Once the records below have been read, copy them all out exactly.

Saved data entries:
○ ○ ○
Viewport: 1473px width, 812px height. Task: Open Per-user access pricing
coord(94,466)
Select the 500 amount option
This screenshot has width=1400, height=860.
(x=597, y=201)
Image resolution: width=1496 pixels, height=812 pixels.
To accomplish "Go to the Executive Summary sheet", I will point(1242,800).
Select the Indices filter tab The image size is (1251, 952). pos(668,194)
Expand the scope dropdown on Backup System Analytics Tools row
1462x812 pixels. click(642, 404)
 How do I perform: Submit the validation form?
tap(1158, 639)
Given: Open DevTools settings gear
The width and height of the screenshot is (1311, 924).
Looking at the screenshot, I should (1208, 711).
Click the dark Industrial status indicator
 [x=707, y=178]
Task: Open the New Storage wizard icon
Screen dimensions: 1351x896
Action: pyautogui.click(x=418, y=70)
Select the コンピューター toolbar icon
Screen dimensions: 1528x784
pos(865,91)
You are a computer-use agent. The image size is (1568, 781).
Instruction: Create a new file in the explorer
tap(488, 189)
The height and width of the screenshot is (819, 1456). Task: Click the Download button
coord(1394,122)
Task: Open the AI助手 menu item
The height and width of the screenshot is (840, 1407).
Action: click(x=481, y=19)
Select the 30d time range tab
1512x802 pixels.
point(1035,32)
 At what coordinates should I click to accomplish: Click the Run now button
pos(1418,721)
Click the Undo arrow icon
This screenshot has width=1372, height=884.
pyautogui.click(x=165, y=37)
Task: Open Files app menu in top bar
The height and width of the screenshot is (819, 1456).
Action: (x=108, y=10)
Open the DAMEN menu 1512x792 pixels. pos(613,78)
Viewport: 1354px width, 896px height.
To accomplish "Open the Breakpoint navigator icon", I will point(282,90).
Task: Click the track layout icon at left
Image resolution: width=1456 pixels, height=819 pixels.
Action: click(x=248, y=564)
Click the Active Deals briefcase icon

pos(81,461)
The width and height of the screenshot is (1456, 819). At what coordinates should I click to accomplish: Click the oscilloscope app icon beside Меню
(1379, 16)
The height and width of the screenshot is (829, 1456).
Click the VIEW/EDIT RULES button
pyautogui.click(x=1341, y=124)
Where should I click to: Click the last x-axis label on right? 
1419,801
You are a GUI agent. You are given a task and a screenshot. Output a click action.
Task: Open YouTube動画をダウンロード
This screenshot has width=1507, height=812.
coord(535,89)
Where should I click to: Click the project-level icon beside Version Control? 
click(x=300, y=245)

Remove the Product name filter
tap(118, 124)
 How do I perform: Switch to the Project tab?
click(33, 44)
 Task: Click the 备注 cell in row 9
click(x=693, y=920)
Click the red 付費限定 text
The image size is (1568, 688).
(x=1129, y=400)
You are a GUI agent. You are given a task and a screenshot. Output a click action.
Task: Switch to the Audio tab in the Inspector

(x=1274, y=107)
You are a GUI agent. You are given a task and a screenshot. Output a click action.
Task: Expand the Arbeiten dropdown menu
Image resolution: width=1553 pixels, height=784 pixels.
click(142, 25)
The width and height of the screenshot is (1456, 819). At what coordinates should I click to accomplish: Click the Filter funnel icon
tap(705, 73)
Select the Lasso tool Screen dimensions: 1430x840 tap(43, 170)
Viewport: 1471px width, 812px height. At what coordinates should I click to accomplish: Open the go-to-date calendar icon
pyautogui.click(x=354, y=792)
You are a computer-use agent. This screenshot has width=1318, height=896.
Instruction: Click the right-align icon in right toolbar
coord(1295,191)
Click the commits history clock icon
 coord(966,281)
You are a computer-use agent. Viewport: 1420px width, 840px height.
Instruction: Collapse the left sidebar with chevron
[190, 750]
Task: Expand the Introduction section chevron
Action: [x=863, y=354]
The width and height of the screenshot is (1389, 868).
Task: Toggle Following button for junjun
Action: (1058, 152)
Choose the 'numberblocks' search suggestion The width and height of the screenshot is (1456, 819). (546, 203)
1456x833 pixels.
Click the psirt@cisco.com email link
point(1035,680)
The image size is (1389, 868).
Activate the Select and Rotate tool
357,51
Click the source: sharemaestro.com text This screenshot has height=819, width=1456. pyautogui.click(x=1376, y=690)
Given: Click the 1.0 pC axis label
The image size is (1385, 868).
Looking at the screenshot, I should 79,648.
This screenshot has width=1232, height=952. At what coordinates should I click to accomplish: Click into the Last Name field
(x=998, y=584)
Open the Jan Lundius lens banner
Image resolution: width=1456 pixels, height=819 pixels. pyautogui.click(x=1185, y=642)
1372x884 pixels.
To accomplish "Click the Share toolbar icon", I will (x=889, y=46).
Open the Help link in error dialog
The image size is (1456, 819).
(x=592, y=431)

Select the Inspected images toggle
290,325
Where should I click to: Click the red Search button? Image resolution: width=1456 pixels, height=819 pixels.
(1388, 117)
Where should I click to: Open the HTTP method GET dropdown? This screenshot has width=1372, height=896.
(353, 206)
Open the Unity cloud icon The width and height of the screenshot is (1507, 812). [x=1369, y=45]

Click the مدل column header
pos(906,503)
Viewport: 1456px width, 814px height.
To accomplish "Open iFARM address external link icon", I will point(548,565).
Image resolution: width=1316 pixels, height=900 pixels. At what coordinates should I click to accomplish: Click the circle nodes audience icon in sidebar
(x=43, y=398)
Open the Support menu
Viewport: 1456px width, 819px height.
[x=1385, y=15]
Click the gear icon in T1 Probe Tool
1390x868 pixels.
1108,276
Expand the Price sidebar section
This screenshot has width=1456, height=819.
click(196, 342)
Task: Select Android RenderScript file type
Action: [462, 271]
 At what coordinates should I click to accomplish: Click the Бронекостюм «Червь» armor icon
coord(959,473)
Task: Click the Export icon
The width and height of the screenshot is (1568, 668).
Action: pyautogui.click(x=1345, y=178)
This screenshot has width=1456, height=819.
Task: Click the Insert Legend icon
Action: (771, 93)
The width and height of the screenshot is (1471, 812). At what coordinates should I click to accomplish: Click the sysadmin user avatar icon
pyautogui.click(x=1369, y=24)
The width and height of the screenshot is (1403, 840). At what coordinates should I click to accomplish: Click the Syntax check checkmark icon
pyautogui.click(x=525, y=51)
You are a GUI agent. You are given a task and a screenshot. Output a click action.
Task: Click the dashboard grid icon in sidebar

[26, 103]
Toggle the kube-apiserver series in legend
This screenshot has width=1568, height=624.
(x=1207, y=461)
○ ○ ○
ANSWER BOX:
Viewport: 1473px width, 812px height. Task: Open Per-user access pricing
coord(94,466)
Select the 500 amount option
This screenshot has width=1400, height=860.
(x=597, y=201)
Image resolution: width=1496 pixels, height=812 pixels.
To accomplish "Go to the Executive Summary sheet", I will point(1242,800).
Select the Indices filter tab The image size is (1251, 952). pos(668,194)
Expand the scope dropdown on Backup System Analytics Tools row
1462x812 pixels. click(642, 404)
 How do I perform: Submit the validation form?
tap(1158, 639)
Given: Open DevTools settings gear
The width and height of the screenshot is (1311, 924).
Looking at the screenshot, I should (1208, 711).
Click the dark Industrial status indicator
 [x=707, y=178]
Task: Open the New Storage wizard icon
Screen dimensions: 1351x896
Action: pyautogui.click(x=418, y=70)
Select the コンピューター toolbar icon
Screen dimensions: 1528x784
pos(865,91)
You are a computer-use agent. The image size is (1568, 781).
Instruction: Create a new file in the explorer
tap(488, 189)
The height and width of the screenshot is (819, 1456). Task: Click the Download button
coord(1394,122)
Task: Open the AI助手 menu item
The height and width of the screenshot is (840, 1407).
Action: click(x=481, y=19)
Select the 30d time range tab
1512x802 pixels.
point(1035,32)
 At what coordinates should I click to accomplish: Click the Run now button
pos(1418,721)
Click the Undo arrow icon
This screenshot has width=1372, height=884.
pyautogui.click(x=165, y=37)
Task: Open Files app menu in top bar
The height and width of the screenshot is (819, 1456).
Action: (x=108, y=10)
Open the DAMEN menu 1512x792 pixels. pos(613,78)
Viewport: 1354px width, 896px height.
To accomplish "Open the Breakpoint navigator icon", I will point(282,90).
Task: Click the track layout icon at left
Image resolution: width=1456 pixels, height=819 pixels.
Action: click(x=248, y=564)
Click the Active Deals briefcase icon

pos(81,461)
The width and height of the screenshot is (1456, 819). At what coordinates should I click to accomplish: Click the oscilloscope app icon beside Меню
(1379, 16)
The height and width of the screenshot is (829, 1456).
Click the VIEW/EDIT RULES button
pyautogui.click(x=1341, y=124)
Where should I click to: Click the last x-axis label on right? 
1419,801
You are a GUI agent. You are given a task and a screenshot. Output a click action.
Task: Open YouTube動画をダウンロード
This screenshot has width=1507, height=812.
coord(535,89)
Where should I click to: Click the project-level icon beside Version Control? 
click(x=300, y=245)

Remove the Product name filter
tap(118, 124)
 How do I perform: Switch to the Project tab?
click(33, 44)
 Task: Click the 备注 cell in row 9
click(x=693, y=920)
Click the red 付費限定 text
The image size is (1568, 688).
(x=1129, y=400)
You are a GUI agent. You are given a task and a screenshot. Output a click action.
Task: Switch to the Audio tab in the Inspector

(x=1274, y=107)
You are a GUI agent. You are given a task and a screenshot. Output a click action.
Task: Expand the Arbeiten dropdown menu
Image resolution: width=1553 pixels, height=784 pixels.
click(142, 25)
The width and height of the screenshot is (1456, 819). At what coordinates should I click to accomplish: Click the Filter funnel icon
tap(705, 73)
Select the Lasso tool Screen dimensions: 1430x840 tap(43, 170)
Viewport: 1471px width, 812px height. At what coordinates should I click to accomplish: Open the go-to-date calendar icon
pyautogui.click(x=354, y=792)
You are a computer-use agent. This screenshot has width=1318, height=896.
Instruction: Click the right-align icon in right toolbar
coord(1295,191)
Click the commits history clock icon
 coord(966,281)
You are a computer-use agent. Viewport: 1420px width, 840px height.
Instruction: Collapse the left sidebar with chevron
[190, 750]
Task: Expand the Introduction section chevron
Action: [x=863, y=354]
The width and height of the screenshot is (1389, 868).
Task: Toggle Following button for junjun
Action: (1058, 152)
Choose the 'numberblocks' search suggestion The width and height of the screenshot is (1456, 819). (546, 203)
1456x833 pixels.
Click the psirt@cisco.com email link
point(1035,680)
The image size is (1389, 868).
Activate the Select and Rotate tool
357,51
Click the source: sharemaestro.com text This screenshot has height=819, width=1456. pyautogui.click(x=1376, y=690)
Given: Click the 1.0 pC axis label
The image size is (1385, 868).
Looking at the screenshot, I should 79,648.
This screenshot has width=1232, height=952. At what coordinates should I click to accomplish: Click into the Last Name field
(x=998, y=584)
Open the Jan Lundius lens banner
Image resolution: width=1456 pixels, height=819 pixels. pyautogui.click(x=1185, y=642)
1372x884 pixels.
To accomplish "Click the Share toolbar icon", I will (x=889, y=46).
Open the Help link in error dialog
The image size is (1456, 819).
(x=592, y=431)

Select the Inspected images toggle
290,325
Where should I click to: Click the red Search button? Image resolution: width=1456 pixels, height=819 pixels.
(1388, 117)
Where should I click to: Open the HTTP method GET dropdown? This screenshot has width=1372, height=896.
(353, 206)
Open the Unity cloud icon The width and height of the screenshot is (1507, 812). [x=1369, y=45]

Click the مدل column header
pos(906,503)
Viewport: 1456px width, 814px height.
To accomplish "Open iFARM address external link icon", I will point(548,565).
Image resolution: width=1316 pixels, height=900 pixels. At what coordinates should I click to accomplish: Click the circle nodes audience icon in sidebar
(x=43, y=398)
Open the Support menu
Viewport: 1456px width, 819px height.
[x=1385, y=15]
Click the gear icon in T1 Probe Tool
1390x868 pixels.
1108,276
Expand the Price sidebar section
This screenshot has width=1456, height=819.
click(196, 342)
Task: Select Android RenderScript file type
Action: [462, 271]
 At what coordinates should I click to accomplish: Click the Бронекостюм «Червь» armor icon
coord(959,473)
Task: Click the Export icon
The width and height of the screenshot is (1568, 668).
Action: pyautogui.click(x=1345, y=178)
This screenshot has width=1456, height=819.
Task: Click the Insert Legend icon
Action: (771, 93)
The width and height of the screenshot is (1471, 812). At what coordinates should I click to accomplish: Click the sysadmin user avatar icon
pyautogui.click(x=1369, y=24)
The width and height of the screenshot is (1403, 840). At what coordinates should I click to accomplish: Click the Syntax check checkmark icon
pyautogui.click(x=525, y=51)
You are a GUI agent. You are given a task and a screenshot. Output a click action.
Task: Click the dashboard grid icon in sidebar

[26, 103]
Toggle the kube-apiserver series in legend
This screenshot has width=1568, height=624.
(x=1207, y=461)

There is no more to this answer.